# ACTIVITY
Each line from the beginning of the entries below through the line that includes "[Zeige Bild 7 von 8] (1028, 369)" must be returned exactly as given.

# DATA FOR THE TASK
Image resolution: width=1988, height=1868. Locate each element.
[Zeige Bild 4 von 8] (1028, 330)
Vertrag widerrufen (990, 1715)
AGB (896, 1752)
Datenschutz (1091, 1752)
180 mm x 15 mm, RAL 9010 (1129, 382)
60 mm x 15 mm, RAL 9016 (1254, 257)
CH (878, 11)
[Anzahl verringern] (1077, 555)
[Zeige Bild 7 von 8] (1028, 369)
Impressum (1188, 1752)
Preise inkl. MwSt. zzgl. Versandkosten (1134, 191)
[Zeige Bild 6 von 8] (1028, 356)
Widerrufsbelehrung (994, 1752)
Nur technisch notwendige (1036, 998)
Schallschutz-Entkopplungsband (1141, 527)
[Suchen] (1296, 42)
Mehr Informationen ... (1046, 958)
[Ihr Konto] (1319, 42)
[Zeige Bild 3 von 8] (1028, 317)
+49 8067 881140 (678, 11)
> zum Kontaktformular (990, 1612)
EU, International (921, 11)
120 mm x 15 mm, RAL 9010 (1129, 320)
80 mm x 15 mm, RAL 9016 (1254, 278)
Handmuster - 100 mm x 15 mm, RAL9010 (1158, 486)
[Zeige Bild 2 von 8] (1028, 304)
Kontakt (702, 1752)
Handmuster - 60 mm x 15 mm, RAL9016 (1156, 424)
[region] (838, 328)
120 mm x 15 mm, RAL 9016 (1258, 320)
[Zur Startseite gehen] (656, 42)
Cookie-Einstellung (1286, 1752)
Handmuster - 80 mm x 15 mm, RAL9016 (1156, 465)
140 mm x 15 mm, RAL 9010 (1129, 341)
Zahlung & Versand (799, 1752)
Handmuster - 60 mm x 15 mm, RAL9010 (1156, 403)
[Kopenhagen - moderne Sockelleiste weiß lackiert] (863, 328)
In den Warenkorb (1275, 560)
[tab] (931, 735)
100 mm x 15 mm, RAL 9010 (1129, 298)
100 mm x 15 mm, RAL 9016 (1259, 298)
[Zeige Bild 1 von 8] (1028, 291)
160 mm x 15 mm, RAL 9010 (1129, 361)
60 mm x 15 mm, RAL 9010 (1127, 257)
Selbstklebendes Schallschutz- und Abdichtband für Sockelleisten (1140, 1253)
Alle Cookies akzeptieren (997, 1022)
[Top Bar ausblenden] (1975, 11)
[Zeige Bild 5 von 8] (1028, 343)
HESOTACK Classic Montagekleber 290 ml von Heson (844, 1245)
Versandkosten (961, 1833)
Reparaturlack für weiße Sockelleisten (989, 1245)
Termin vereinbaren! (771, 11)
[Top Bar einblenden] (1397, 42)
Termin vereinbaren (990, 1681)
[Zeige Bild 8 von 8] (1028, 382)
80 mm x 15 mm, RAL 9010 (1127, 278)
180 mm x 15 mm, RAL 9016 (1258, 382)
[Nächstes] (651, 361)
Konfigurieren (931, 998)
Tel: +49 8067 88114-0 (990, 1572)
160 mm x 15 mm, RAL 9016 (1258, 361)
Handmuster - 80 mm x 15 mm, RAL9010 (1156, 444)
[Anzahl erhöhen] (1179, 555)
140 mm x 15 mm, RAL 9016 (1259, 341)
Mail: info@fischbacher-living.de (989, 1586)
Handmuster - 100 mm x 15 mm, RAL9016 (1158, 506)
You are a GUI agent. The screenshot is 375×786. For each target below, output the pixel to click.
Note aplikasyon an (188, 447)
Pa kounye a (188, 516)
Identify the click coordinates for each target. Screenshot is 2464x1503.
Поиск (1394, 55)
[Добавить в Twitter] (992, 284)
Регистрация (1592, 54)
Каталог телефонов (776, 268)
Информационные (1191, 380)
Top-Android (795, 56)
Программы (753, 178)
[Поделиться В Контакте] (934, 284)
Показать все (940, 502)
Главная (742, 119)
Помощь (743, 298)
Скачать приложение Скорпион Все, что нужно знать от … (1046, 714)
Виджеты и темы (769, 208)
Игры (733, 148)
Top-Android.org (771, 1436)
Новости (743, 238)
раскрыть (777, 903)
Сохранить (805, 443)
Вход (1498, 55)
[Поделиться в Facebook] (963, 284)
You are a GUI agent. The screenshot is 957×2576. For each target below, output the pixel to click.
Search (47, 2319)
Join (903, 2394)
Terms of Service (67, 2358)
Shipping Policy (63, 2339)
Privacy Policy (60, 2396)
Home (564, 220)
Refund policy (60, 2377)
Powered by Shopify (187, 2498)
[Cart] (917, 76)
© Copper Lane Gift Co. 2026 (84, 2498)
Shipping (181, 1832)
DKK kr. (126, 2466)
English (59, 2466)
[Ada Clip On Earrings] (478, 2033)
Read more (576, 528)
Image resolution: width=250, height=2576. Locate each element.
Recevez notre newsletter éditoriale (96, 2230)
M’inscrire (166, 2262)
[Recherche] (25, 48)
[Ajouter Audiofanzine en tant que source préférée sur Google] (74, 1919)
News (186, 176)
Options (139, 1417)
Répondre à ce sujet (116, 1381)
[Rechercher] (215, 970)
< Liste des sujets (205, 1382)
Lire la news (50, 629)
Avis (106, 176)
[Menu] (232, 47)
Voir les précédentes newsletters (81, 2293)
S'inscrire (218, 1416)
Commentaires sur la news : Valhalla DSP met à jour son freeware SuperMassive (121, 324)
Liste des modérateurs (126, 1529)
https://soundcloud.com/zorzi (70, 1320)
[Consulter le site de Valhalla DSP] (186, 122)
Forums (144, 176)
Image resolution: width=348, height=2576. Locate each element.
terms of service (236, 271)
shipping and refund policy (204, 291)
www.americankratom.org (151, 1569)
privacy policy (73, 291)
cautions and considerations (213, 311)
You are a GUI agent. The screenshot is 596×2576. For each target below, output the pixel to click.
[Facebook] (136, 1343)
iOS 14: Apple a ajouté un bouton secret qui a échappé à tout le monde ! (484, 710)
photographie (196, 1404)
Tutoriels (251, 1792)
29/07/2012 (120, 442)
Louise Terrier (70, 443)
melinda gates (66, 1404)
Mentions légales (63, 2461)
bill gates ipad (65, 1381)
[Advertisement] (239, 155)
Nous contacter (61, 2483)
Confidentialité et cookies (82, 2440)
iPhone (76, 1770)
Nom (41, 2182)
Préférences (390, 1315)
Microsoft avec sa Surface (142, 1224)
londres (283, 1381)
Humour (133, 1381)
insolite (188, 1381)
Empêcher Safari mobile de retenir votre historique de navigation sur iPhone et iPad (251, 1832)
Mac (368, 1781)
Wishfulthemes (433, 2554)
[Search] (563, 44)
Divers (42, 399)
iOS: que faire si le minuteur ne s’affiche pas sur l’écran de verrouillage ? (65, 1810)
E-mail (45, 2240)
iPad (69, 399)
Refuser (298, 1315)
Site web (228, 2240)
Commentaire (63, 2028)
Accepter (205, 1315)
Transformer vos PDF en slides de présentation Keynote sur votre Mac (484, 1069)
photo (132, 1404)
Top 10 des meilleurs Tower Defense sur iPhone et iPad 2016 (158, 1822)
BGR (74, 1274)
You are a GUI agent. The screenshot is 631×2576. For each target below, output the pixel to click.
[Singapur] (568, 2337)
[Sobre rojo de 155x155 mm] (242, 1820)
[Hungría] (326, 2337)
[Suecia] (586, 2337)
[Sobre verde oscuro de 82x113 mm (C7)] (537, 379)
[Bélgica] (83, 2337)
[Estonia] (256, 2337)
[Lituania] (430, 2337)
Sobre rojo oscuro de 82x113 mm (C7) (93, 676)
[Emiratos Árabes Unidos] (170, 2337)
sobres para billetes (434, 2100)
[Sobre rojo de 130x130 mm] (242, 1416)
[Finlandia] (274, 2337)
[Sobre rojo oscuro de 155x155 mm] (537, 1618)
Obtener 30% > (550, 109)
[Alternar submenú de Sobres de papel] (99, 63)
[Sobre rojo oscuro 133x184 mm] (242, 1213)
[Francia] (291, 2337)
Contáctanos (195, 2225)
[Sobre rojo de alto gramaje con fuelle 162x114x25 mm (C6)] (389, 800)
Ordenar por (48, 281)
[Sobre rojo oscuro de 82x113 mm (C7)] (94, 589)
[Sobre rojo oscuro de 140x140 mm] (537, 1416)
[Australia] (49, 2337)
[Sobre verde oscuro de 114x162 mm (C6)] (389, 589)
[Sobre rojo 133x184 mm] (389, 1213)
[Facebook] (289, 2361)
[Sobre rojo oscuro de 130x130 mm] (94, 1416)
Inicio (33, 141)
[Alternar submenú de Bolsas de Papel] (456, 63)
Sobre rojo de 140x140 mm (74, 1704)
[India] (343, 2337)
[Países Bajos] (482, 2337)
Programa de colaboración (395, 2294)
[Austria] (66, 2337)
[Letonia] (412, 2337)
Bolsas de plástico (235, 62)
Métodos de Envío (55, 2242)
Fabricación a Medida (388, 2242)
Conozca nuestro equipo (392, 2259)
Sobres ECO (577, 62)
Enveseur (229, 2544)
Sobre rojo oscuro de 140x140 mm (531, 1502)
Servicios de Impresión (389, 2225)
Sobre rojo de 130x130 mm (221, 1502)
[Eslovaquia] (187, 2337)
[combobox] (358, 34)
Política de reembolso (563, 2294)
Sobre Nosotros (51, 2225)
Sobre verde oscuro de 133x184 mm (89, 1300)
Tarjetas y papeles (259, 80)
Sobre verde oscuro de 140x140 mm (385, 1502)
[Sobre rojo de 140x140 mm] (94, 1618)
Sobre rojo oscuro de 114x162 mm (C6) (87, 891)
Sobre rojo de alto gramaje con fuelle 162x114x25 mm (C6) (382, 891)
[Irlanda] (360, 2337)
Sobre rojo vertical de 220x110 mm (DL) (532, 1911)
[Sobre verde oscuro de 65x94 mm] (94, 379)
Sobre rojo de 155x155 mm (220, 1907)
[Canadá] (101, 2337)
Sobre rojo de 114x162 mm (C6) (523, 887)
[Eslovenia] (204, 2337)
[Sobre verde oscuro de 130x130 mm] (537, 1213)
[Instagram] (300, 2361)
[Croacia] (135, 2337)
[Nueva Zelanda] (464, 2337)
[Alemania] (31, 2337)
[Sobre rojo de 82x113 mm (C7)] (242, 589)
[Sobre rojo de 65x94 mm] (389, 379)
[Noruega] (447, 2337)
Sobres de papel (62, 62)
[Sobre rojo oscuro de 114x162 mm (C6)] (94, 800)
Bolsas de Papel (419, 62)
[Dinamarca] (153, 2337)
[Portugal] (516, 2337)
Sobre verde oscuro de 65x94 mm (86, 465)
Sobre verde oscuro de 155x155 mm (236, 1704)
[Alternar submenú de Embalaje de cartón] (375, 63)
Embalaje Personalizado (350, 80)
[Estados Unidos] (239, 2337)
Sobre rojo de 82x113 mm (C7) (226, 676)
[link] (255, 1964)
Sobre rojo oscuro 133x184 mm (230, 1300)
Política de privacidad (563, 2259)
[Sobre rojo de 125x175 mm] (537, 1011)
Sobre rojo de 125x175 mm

# RESULT OF THIS EXERCISE
Image resolution: width=1988, height=1868. Locate each element.
[Zeige Bild 4 von 8] (1028, 330)
Vertrag widerrufen (990, 1715)
AGB (896, 1752)
Datenschutz (1091, 1752)
180 mm x 15 mm, RAL 9010 (1129, 382)
60 mm x 15 mm, RAL 9016 (1254, 257)
CH (878, 11)
[Anzahl verringern] (1077, 555)
[Zeige Bild 7 von 8] (1028, 369)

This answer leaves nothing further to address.